I have returned from a fantastic family vacation and am exhausted. Not only did we go go go the whole time, as is my wont (a vacation quote my children are used to hearing is from Captain Barbossa in Pirates of the Carribean: “You can sleep when you’re dead!”), but also because hotel sleep is less than ideal for me. This is true for many reasons, but one of the most insidious–and easiest to change–is the lack of bedsheets.

I first noticed this in hotels over a decade ago. I believe the trend started in Europe but has spread to the United States. It’s not true of all hotels–the domestic hotels with breakfast included still seem to have sheets (but mediocre breakfast), and I don’t know what really high-end places do because those aren’t in my budget. But hotels abroad, and the middle-level hotels here in the States, seemed to have jettisoned top sheets in favor of just a duvet (in my family we called these “comforters,” but then we also use sheets). Why is this?

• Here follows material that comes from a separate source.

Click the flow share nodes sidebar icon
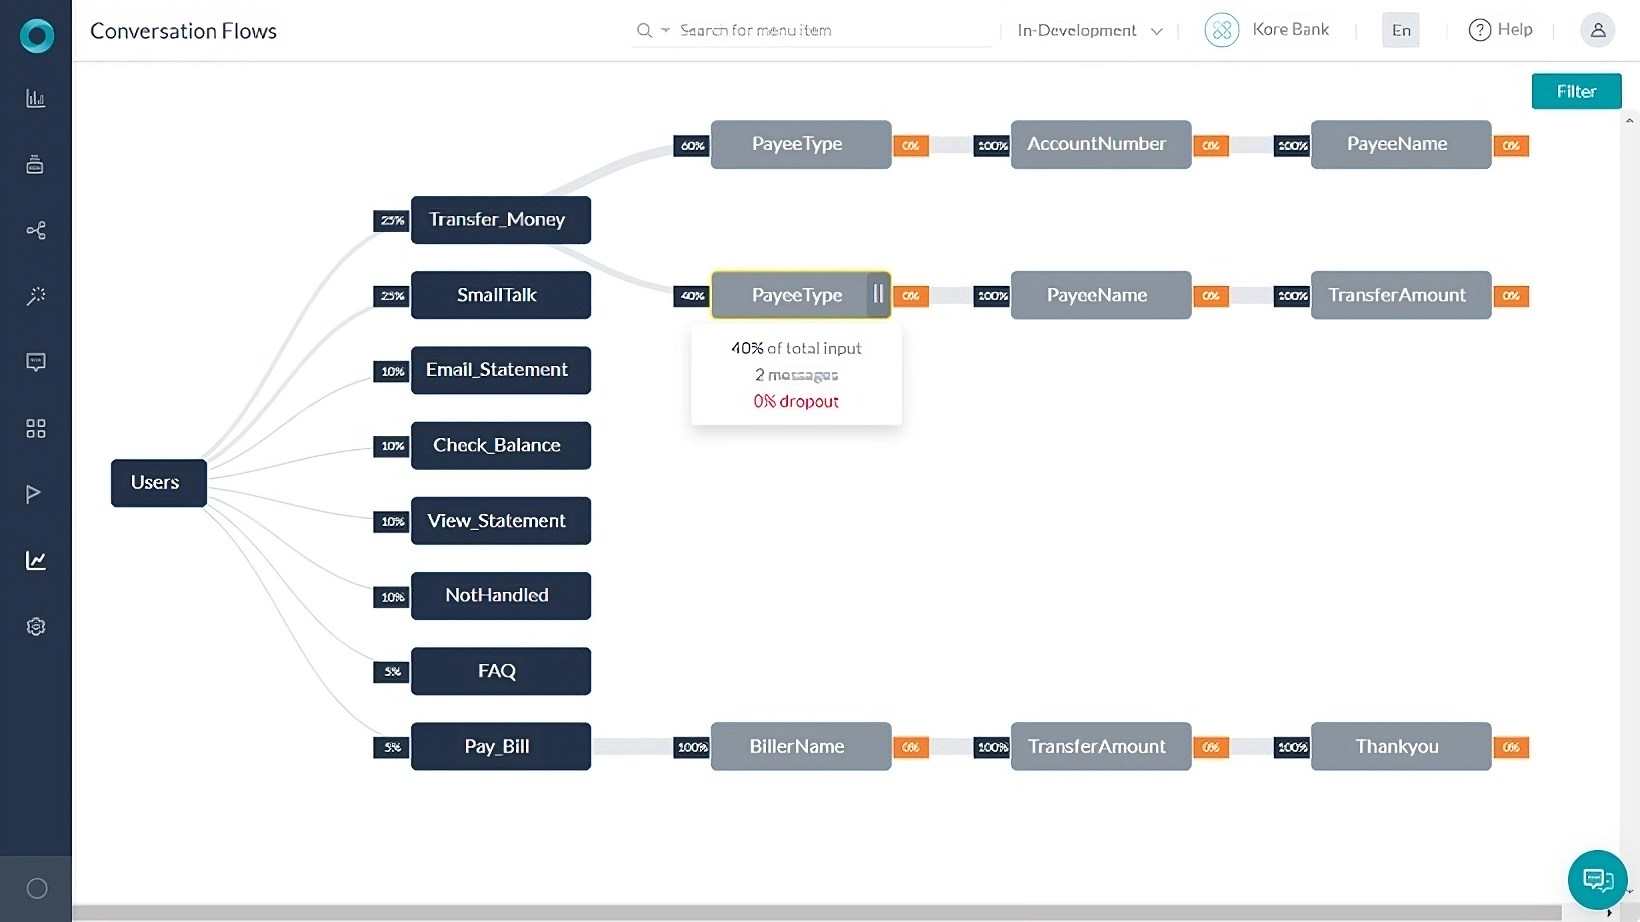Screen dimensions: 1640x922 (x=36, y=231)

Is it because it is easier to not have to launder a top sheet? But without one you certainly have to launder the duvet cover each time (bonus for comforters: no cover needed!), and that is essentially two sheets sewn together. It can’t be because they don’t want flat sheets at all–these hotels don’t even use fitted sheets like we do at home. (Is it because they are hard to fold?) I know because I investigate each time, just in case there are two flat sheets but they both are tucked in all the way around the mattress. Nope, just the one, unless I’ve already requested an extra sheet. Then maybe 50% of the time there is a second sheet, still securely tucked top and bottom. Why do they think I want this? Just a thin extra layer between me and the mattress?

Most of the time I do in fact request an extra flat sheet. Often, especially out of the country (even in countries where they speak English!), the hotel staff seems bemused by my request. Why would I want another sheet? In the middle of summer? When it’s 90 degrees out and the hotel A/C struggles to keep the temperature below 80? Gee, I don’t know. Throw in a couple of hot flashes for this menopausal woman and you’ve got a recipe for a miserable night. Have these people given up the sheet layer at home, too? Maybe that works if you can crank the temperature down to 65 degrees and snuggle under the weight of the covers, but in my experience with hotel HVAC units that rarely works.

While tossing and turning during one of the last nights on this vacation, I remembered a work trip to New York several years ago where I had the same problem (and this was before hot flashes!). In the middle of the night I was so hot I was standing on top of my bed, holding the ends of the well-sealed duvet cover and shaking it for all I was worth, trying to get the duvet itself to puddle in the other end so I would have just the cover as my, well, cover. Inspiration!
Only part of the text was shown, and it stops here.